## EXCERPTED TEXT

# Obtaining a UAE license if you are British!



## lxinuk (Mar 18, 2012)

As there are lots of new people arriving, i though Id share todays experience in the aim of helping someone....and crossing my fingers and ducking for cover that I don't annoy anyone for whom the process is not as easy due to nationality/licence!

I am married on husband sponsorship.
I live and work in Dubai but our resident visa is Sharjah.
I have held a UK Full license for over 20 years.

The documents I needed (I took all the originals and a photocopy - front and back - of each)were:

Passport
UK photo card driving license
UAE ID card
NOC letter from husband 
Husbands passport
Husbands UAE ID
2 photographs - background colour did not matter
Eye test certificate 

Because the resident visa is Sharjah I then needed

Tenancy Contract
DEWA bill

I collated all the documents together
Went to the RTA building which is signposted from the E11 at junction Umm Sequiem Road/Street (depending on the sign!)

I took an Eye test there costing AED 100 (also available at any optician but you must take your photographs with you) 
I was able to get a photocopy of a missed document for AED1 (take coins!) per A4 sheet
filled in an application form there

Reception then checked all my documents were in order and gave me a number
Awaited my number to be called - 10 mins max
Went to the counter, the lady entered all my details, took AED410 - 5 mins
went to counter 17 for a photograph to be taken for the license
eclipsed the license

all in all about 20 mins

(I did cheat because I knew that this would not be straight forward, as things here never are...I went yesterday with the sole intention of making sure I had all the docs needed. whether I've registered school, dewa, etc i always had to make two trips, so this time I went with the intention of making two trips - this mind set really worked in my favour and reduced my stress levels. Today with everything in place it was smooth and calm as clockwork!)

I took 2 photos as told, they stapled one to my application, they gave me one back and they took a new one for the licence - wish I'd put make up on!

The security guard at the door was extra helpful, spoke fluent English and helped me at every turn. A very impressive service.

HTH someone!
Lx


----------



## Londinium 13 (Apr 9, 2013)

Good to know but what will you get after that? would you get UAE driving Licence? or would you only get permission to drive a car in UAE on UK driving Licence?


----------



## lxinuk (Mar 18, 2012)

I obtained a UAE driving license valid fir 10 years.


Welcome!


----------



## EmmaH (Apr 9, 2013)

Thanks for this - I wish I had this when I first got here.... Easy when you know how..!


----------



## Rowanpc (Jan 27, 2013)

Do you need your original Emirates ID? 

I've just called and they said you do, but some on here said you could take the original application form? 

My problem is, i've received my residence visa today but my Emirates ID could take anything up to a month to arrive? Does that mean i technically have to stop driving for a month as i've only got a UK licence?

Bureaucracy...


----------



## Chocoholic (Oct 29, 2012)

Well if you've asked them, then that's really what you should go by. However, as with anything here, you could call back and get a different story. In all honesty I'd take all your paperwork to the traffic department and just try your luck, at the end of the day, it could depend who is on the desk and what mood they're in.

## DATA BLOCK
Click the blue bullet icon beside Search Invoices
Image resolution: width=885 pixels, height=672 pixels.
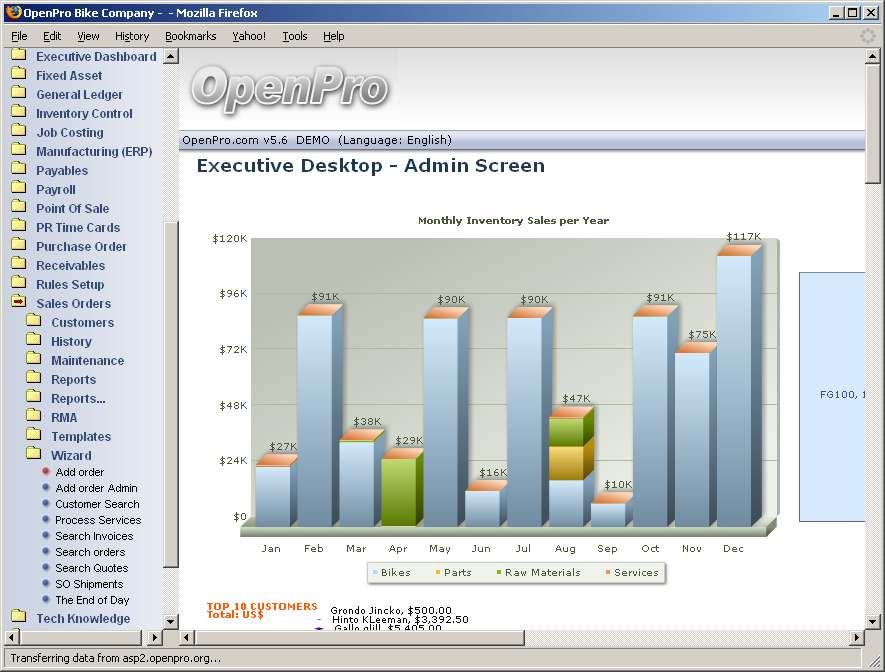click(46, 536)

## GOAL 1
According to the license thread, what did the eye test at the RTA building cost?
## GOAL 2
Quote the license thread word for word, starting at the words "Good to know" and stopping after "fir 10 years.".
The listing after the license thread was taken from a separate source.

## RIGHT ANSWER 1
AED 100

## RIGHT ANSWER 2
Good to know but what will you get after that? would you get UAE driving Licence? or would you only get permission to drive a car in UAE on UK driving Licence?


----------



## lxinuk (Mar 18, 2012)

I obtained a UAE driving license valid fir 10 years.